Игорь открыл дверь в тамбур, потом входную, в комнатку хлынул морозный воздух. Через минуту лязгнул засов, и Игорь вернулся с новостью — вроде бы стало чуточку стихать.
ЛИЗА. Не в службу, а в дружбу, дай воды, Игорек… Спасибо… Свежий ты, веселый, один за нас всех, правда? Ну, не смотри на меня грустно, знаю, что уродка.
Больше говорить никому не хотелось. Ощущение было такое, будто на нас плеснуло грязью и мы не можем ее отмыть. Добрый кусок жизни я провел в экспедициях и привык к тому, что человека можно познать лишь тогда, когда ему очень плохо: счастье однозначно, счастливые люди все одинаковы, разными их делает борьба за существование. В блокаду я видел людей, которые делились последним ломтиком хлеба, но видел и таких, которые готовы были такой ломтик вырвать силой. Человек остается человеком до тех пор, пока сохраняет уважение к себе, чувство собственного достоинства. Но ярлыки я вешать не люблю, считаю это очень вредной вещью и просто стараюсь понять, почему человек повел себя так, а не иначе. Понять — значит простить, грехи отпускают даже самому закоренелому грешнику, а Солдатов в моем представлении таким не был: взрыв эмоций отражает характер, вернее, темперамент человека, но не его сущность. Самым важным будет то, как он поведет себя дальше. Он лежал у печурки, на излюбленном месте Димы, и жалко, по-детски, скулил. Слышать это было тяжело, но его никто не успокаивал, очерствели мы, что ли, слишком погрузились в себя.
АННА ГРИГОРЬЕВНА. Мужики-и… Одним словом, мужики…
КИСЛОВ. Разнюнился, шоферюга. За что боролся, на то и напоролся.
Солдатов вдруг встал, торопливо пошел к выходу и хлопнул дверью.
НЕВСКАЯ. Слава!
БЕЛУХИН. Ничего, пусть маленько остудит голову.
НЕВСКАЯ. Это слишком жестоко, его надо вернуть.
АННА ГРИГОРЬЕВНА. Заступница, христова невеста! Он-то тебя облаял, не пожалел.
Невская молча поднялась, сунула ноги в валенки и выбежала, за ней с криком «Зоя!» метнулся Гриша.
АНИСИМОВ. Захар, Игорь — быстро!
Спустя минуту-другую все пятеро возвратились, молчаливые, осыпанные снегом. И снова стало тихо, только за окошком ревела, не унималась пурга.
* * *
Солдатов задремал — всхрапывает. Это хорошо, я опасался, что он будет чутко прислушиваться и выискивать повод для повой ссоры, а если такого парня, как Солдатов, долго бьют по самолюбию, его поведение может стать непредсказуемым.
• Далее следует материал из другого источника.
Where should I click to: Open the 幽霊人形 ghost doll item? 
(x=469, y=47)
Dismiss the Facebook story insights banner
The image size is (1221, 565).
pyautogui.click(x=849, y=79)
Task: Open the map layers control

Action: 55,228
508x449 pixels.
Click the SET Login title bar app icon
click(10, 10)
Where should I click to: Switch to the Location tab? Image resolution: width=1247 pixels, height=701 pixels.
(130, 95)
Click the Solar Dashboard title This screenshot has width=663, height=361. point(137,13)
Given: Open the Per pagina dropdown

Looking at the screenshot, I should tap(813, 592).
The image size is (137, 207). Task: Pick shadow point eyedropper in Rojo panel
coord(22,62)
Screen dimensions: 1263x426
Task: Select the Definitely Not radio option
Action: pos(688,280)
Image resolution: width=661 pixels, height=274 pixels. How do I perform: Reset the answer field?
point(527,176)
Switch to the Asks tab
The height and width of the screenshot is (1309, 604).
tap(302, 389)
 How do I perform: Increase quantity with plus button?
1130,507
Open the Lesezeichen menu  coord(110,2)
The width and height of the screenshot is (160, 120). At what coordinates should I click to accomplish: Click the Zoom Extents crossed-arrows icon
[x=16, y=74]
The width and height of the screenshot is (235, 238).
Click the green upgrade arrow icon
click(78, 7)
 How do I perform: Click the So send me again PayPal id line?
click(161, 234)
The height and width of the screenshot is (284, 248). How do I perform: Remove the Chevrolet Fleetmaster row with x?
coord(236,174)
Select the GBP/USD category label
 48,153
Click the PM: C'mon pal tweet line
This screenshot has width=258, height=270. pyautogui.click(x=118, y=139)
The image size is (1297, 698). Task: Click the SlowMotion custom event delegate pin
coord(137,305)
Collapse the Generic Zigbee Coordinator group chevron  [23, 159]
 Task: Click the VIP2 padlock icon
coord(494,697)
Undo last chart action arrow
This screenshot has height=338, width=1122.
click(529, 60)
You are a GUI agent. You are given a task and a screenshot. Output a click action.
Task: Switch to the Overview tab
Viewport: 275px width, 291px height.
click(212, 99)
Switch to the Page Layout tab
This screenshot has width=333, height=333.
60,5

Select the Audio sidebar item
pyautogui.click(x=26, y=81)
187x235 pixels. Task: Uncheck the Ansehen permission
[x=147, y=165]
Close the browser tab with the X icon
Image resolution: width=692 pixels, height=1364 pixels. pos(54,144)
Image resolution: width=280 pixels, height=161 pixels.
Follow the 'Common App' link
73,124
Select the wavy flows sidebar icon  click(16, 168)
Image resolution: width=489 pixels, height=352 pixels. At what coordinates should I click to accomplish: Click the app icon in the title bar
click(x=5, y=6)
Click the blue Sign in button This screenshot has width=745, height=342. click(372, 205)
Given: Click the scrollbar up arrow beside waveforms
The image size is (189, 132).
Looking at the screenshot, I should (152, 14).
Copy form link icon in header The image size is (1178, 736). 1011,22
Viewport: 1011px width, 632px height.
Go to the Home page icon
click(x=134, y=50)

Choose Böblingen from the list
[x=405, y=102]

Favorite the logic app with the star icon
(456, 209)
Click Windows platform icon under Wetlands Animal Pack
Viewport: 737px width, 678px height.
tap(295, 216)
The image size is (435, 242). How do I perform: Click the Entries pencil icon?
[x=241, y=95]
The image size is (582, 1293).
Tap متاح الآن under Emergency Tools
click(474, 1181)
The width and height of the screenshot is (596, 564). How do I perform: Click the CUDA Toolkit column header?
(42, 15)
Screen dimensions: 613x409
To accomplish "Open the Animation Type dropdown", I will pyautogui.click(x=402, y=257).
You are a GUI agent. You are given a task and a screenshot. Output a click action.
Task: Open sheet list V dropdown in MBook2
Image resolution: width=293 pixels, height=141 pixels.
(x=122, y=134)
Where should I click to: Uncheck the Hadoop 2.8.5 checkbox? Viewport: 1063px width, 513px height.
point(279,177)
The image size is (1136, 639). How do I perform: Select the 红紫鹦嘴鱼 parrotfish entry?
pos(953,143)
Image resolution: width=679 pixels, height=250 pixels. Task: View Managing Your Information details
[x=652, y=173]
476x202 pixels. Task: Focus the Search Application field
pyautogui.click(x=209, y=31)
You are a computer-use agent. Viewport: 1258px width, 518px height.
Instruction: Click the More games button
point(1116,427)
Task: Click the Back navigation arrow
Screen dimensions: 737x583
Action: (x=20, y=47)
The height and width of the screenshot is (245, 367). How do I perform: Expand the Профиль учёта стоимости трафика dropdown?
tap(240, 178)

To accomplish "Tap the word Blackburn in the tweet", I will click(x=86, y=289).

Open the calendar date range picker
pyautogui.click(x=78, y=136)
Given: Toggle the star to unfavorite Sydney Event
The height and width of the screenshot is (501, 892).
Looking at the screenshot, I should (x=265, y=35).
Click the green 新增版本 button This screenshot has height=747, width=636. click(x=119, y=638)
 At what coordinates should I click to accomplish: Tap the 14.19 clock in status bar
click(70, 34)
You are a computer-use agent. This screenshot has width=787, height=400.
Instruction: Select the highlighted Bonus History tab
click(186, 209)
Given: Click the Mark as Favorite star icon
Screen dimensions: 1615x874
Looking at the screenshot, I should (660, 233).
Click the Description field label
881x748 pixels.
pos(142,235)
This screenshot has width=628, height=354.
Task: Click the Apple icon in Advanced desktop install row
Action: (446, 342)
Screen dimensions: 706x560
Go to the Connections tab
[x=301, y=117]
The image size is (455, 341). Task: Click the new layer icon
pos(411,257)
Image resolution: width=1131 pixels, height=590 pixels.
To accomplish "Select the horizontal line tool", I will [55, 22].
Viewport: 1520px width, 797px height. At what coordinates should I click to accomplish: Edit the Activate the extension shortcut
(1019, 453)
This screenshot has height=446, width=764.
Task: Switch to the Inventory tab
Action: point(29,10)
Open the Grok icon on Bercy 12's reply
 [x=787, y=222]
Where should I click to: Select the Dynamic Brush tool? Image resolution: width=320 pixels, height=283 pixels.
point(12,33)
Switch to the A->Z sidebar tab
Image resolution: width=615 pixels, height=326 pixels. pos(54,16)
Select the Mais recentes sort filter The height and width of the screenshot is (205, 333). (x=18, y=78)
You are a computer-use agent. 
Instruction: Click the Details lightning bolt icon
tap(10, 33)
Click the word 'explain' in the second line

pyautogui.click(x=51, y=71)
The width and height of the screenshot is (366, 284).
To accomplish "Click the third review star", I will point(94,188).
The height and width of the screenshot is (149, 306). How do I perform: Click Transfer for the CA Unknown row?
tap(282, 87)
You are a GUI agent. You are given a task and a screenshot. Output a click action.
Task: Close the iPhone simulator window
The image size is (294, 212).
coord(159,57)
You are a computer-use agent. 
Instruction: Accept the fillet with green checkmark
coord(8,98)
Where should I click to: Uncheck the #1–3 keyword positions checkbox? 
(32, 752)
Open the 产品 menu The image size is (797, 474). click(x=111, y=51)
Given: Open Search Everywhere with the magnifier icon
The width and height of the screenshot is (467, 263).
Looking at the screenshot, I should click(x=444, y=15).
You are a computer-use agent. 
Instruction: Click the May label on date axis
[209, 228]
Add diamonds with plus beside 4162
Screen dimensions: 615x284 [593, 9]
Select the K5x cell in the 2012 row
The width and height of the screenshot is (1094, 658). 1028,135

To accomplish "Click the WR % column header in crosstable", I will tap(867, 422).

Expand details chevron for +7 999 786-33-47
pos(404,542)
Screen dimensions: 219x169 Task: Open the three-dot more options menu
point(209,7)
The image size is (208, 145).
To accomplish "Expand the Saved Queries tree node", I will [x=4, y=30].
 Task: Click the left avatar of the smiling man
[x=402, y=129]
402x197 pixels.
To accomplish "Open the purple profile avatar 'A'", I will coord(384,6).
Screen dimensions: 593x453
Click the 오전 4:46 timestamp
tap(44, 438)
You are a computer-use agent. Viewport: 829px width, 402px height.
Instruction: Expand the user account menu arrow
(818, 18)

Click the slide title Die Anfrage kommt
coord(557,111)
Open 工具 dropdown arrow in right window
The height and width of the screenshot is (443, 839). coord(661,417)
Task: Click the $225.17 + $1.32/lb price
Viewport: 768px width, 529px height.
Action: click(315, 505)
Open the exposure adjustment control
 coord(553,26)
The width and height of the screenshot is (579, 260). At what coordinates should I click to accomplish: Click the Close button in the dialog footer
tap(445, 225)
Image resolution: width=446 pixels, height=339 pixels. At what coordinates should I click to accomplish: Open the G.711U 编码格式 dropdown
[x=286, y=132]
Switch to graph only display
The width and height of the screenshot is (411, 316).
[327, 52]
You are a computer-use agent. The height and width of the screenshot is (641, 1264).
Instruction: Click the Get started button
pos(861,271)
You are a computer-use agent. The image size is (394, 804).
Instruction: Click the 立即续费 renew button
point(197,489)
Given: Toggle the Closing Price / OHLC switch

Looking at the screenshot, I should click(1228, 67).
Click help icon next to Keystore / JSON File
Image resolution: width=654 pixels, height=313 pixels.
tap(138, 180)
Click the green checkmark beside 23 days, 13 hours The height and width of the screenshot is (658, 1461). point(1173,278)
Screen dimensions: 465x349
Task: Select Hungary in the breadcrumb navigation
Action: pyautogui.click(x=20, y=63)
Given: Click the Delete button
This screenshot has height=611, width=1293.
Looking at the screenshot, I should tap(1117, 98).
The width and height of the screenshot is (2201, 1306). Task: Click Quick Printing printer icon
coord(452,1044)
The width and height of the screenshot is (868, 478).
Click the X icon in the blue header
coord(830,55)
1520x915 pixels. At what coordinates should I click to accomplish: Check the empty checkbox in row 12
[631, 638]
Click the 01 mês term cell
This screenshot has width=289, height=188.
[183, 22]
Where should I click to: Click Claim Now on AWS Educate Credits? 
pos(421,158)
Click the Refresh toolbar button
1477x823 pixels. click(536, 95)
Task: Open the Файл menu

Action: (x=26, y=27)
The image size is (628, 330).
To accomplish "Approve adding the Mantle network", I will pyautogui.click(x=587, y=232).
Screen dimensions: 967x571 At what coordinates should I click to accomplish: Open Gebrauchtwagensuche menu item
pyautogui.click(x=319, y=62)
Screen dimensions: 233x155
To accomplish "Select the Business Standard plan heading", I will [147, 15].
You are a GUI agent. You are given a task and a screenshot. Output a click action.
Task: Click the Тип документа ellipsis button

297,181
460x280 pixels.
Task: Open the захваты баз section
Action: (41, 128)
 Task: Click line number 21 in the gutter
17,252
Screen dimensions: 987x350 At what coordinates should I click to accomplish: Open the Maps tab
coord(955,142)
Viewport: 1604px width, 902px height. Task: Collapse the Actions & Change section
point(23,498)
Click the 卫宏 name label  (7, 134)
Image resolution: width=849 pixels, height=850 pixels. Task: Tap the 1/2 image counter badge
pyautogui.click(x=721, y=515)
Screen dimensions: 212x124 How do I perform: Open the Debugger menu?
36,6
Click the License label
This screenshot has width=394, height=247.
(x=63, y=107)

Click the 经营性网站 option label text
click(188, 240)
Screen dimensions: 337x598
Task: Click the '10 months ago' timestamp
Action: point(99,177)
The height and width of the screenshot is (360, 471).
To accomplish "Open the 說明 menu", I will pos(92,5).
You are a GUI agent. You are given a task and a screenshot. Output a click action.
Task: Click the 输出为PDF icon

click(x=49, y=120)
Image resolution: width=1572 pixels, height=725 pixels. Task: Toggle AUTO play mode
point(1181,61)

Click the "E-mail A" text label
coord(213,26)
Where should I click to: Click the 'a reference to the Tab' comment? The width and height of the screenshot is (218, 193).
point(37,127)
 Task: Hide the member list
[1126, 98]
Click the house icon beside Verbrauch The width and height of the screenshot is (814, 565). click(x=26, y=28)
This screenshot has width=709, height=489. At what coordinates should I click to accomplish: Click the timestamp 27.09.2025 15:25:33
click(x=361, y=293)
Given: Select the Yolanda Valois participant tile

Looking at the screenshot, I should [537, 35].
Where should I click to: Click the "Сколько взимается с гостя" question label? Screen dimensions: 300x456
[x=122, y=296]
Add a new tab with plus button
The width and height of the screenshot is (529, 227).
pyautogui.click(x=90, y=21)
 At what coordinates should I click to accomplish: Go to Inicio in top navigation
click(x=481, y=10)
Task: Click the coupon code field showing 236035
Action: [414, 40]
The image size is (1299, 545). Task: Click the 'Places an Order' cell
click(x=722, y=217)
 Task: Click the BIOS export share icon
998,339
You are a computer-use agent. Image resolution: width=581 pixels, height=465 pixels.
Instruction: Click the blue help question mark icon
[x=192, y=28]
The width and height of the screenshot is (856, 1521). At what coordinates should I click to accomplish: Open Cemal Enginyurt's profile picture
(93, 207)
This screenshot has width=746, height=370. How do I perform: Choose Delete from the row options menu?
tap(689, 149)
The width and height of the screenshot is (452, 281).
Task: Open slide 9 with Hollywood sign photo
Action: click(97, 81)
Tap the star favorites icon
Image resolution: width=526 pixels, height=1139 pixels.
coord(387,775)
Нет худа без добра, теперь и другие попридержат свои эмоции — я имею в виду в первую очередь Захара. В каждом из нас глубоко в подсознании скрывается пещерный человек, но не каждому дано удержать его там, внутри. Когда все благоприятствует, соблюдать достоинство — штука не хитрая, а когда против тебя, кажется, ополчился весь мир, пещерный человек со своей дубиной так и рвется…
О чем-то шепчутся Невская и Гриша, тихо разговаривают Белухин и Игорь, а я лежу и думаю о том, что мне крупно не повезло.
Лет десять я безуспешно пытался попасть па Северную Землю, наименее, пожалуй, изученную сушу Арктики. Нам уже многое известно о миграции и «родильных домах» медведей на Новой Земле, Земле Франца-Иосифа, на Новосибирских островах и особенно на острове Врангеля, но что-то постоянно мешало нам всерьез заняться Северной Землей. Между тем и двухгодичные наблюдения Ушакова, Урванцева, и разрозненные сведения, получаемые от полярников, давали основание предполагать, что осенью осуществляется интенсивная миграция медведей с Северной Земли к проливу Вилькицкого и что на ближнем к Таймыру крупном острове Большевик имеется «родильный дом». Хотя установить этот факт было крайне важно, отсутствие средств не позволило и в нынешнем году организовать экспедицию; однако в отпуск мне вырваться удалось, и Пашков, начальник станции на Голомянном, обещал оказать всяческое содействие транспортом и людьми. Лиха беда качало: если удастся собрать обнадеживающие данные, то весной экспедиция пойдет сюда обязательно и мы сотрем очередное «белое пятно» на «медвежьей» карте Арктики. Белухин уверяет, что раз Пашков обещал, он все, что может, сделает, но буду ли я иметь возможность воспользоваться его бесценной помощью…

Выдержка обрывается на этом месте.